Show every line in the records below that contains the word "header".
....................
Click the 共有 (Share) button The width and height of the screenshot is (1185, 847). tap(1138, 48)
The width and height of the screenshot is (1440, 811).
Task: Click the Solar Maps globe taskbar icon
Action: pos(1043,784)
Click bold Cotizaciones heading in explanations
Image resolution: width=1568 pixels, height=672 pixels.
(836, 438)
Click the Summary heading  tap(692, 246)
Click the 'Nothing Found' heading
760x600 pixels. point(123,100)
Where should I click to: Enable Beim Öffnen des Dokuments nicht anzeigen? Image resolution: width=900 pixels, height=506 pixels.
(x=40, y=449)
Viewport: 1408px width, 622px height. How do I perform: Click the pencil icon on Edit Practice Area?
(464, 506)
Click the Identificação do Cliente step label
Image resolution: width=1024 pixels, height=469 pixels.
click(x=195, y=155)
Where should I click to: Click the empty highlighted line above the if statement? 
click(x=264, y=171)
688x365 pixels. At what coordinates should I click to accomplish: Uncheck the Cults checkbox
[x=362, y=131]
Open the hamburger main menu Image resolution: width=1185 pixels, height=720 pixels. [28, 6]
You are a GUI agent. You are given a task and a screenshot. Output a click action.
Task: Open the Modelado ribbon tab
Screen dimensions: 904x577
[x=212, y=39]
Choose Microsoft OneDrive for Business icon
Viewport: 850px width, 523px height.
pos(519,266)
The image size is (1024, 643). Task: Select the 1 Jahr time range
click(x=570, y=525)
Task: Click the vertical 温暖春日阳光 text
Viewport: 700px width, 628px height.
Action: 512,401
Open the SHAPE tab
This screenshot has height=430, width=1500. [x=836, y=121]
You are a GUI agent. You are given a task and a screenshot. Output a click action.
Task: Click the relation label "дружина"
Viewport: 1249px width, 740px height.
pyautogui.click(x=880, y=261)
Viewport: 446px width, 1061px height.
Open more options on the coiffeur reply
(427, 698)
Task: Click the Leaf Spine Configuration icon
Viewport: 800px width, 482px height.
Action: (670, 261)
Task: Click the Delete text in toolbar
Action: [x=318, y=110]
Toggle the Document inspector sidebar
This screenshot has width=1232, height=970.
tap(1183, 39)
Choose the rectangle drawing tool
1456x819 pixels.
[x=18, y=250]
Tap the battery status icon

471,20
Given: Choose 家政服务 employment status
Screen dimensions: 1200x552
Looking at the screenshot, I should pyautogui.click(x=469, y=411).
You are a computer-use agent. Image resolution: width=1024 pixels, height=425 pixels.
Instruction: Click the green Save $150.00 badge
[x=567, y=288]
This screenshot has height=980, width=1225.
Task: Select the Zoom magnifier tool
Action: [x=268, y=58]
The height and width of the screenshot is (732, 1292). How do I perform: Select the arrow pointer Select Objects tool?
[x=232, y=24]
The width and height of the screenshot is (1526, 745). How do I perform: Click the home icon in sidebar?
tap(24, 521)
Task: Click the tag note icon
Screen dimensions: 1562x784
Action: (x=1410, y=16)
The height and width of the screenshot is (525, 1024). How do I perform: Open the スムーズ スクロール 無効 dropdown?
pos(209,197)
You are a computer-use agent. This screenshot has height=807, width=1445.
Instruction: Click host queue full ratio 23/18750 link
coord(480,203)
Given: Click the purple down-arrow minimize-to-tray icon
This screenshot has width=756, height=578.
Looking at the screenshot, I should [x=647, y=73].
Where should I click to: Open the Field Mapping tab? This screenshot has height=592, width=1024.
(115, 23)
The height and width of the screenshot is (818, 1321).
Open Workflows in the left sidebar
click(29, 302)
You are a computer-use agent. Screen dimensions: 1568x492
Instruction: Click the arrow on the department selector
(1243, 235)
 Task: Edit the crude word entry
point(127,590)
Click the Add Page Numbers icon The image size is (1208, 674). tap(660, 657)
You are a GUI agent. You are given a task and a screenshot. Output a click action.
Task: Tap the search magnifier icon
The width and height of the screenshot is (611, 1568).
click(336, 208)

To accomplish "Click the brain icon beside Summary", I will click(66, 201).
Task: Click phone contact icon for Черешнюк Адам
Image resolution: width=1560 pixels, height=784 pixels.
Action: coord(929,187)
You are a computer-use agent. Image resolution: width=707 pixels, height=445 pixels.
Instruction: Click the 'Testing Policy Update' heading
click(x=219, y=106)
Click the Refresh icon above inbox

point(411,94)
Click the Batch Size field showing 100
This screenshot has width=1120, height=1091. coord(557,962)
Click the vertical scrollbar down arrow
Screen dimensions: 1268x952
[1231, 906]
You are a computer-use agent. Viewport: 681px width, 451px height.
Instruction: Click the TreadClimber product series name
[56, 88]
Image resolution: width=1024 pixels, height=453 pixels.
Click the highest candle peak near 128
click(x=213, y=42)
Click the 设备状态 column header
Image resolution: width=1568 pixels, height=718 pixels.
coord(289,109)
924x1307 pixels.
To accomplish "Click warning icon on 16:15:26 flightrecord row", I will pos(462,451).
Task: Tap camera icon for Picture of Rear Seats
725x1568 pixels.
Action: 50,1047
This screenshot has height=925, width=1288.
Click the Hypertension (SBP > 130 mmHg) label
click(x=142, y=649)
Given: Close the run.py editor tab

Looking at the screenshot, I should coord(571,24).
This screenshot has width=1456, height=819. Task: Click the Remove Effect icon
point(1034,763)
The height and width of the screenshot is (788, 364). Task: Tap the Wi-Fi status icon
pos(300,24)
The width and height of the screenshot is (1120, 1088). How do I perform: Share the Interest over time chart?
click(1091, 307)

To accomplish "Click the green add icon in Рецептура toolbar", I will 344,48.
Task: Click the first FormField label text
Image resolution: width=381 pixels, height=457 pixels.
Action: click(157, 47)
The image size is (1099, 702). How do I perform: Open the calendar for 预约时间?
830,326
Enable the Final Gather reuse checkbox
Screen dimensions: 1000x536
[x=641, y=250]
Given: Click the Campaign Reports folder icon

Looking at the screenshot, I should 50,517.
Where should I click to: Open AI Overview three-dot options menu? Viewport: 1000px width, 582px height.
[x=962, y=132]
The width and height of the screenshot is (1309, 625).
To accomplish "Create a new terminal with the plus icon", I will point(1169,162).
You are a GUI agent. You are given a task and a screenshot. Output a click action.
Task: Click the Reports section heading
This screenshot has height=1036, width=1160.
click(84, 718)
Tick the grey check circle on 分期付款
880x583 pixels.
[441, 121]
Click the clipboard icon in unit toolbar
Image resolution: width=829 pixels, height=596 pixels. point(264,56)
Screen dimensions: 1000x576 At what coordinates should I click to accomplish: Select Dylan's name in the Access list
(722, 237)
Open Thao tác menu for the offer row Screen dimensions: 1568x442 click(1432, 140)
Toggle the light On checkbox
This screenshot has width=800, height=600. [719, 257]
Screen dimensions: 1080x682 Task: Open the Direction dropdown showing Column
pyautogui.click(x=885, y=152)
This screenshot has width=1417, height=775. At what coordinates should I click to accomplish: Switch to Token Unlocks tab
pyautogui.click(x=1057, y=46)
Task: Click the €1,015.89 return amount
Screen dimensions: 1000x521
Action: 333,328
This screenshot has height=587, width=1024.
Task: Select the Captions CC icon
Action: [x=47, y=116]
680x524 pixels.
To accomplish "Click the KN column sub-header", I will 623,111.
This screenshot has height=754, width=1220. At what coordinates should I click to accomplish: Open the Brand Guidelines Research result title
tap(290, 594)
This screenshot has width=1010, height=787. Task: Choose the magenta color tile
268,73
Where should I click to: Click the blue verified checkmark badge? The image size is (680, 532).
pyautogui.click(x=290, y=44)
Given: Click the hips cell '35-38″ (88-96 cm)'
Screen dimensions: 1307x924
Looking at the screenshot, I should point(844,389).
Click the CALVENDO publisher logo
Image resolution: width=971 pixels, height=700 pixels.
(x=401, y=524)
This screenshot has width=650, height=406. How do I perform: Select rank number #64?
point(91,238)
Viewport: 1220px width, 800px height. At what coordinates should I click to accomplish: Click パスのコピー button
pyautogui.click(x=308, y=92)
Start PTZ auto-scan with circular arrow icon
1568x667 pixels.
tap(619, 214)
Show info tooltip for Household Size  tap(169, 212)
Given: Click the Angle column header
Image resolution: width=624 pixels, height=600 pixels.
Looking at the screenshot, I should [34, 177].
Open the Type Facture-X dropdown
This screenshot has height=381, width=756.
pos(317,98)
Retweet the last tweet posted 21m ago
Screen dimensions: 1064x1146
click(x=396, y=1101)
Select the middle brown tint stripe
....................
• Answer box
Click the 设备状态 column header
To accomplish "Click the KN column sub-header", I will 623,111.
Given: Click the Angle column header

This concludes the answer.